The proposed development would include two levels of underground parking, which Fields said was a compromise with the city from what was originally one planned level. Fields said he wanted to incentivize people to use public transportation nearby and keep the street level free of parking structures — leaving room for retaining on the ground floor.
"It's a smart design that reduces car usage and traffic impacts that is much more of a future-looking type of building," Fields said.
The building that currently sits there used to be a bookstore called Student Book Center, which opened in 1967 and closed in 2016. The other half of the building was Campus Corner, a convenience store that also sold University merchandise from 1989 to 2015.
Neither of these buildings were operated by ASU, but each were important businesses to the community from the inception of the University to recently.

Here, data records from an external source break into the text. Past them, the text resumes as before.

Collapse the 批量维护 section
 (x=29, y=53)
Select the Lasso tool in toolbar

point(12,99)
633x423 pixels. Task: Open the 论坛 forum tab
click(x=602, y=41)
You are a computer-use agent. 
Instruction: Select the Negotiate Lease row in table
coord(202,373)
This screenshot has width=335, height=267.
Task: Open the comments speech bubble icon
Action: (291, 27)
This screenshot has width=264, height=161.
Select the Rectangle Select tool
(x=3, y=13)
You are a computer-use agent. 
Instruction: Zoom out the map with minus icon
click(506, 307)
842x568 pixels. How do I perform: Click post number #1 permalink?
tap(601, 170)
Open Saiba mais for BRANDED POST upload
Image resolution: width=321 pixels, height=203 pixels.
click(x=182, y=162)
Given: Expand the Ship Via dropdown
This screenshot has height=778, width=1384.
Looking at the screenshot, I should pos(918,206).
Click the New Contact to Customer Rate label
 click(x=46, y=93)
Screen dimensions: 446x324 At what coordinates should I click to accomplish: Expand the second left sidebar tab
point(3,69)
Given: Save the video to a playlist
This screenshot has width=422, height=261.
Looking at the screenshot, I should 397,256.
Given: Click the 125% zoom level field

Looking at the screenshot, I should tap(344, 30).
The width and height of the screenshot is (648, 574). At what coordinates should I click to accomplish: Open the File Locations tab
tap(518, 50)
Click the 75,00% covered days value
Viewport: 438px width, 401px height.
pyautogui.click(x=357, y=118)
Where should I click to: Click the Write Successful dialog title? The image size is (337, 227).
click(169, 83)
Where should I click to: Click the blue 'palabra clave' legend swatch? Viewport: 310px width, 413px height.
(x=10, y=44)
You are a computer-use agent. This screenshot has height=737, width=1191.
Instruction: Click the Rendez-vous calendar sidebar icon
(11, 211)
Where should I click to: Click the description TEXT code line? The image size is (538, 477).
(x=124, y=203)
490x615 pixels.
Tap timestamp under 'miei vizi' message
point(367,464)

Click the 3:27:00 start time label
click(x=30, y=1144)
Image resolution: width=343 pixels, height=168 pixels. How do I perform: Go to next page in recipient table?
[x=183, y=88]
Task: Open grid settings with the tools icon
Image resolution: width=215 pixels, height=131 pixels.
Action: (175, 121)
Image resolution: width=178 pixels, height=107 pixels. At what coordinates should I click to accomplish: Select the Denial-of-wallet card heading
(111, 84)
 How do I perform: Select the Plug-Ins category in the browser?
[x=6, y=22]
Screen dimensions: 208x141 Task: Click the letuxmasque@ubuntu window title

Now, with Tempe being a space-competitive city, high-rises like this one are being built on these types of lots. According to Fields, this could stabilize rent prices.
"I believe that because we're going to have some more buildings built downtown, that's going to have some downward pressure on rents," Fields said.
This story was updated April 4, 2024 at 8:15 P.M. to reflect updates to the project plan and the unanimous approval of the project by City Council.
Edited by Grey Gartin, Alysa Horton and Grace Copperthite.
Reach the reporter at sbrenna5@asu.edu and follow @shanebrennan36 on X.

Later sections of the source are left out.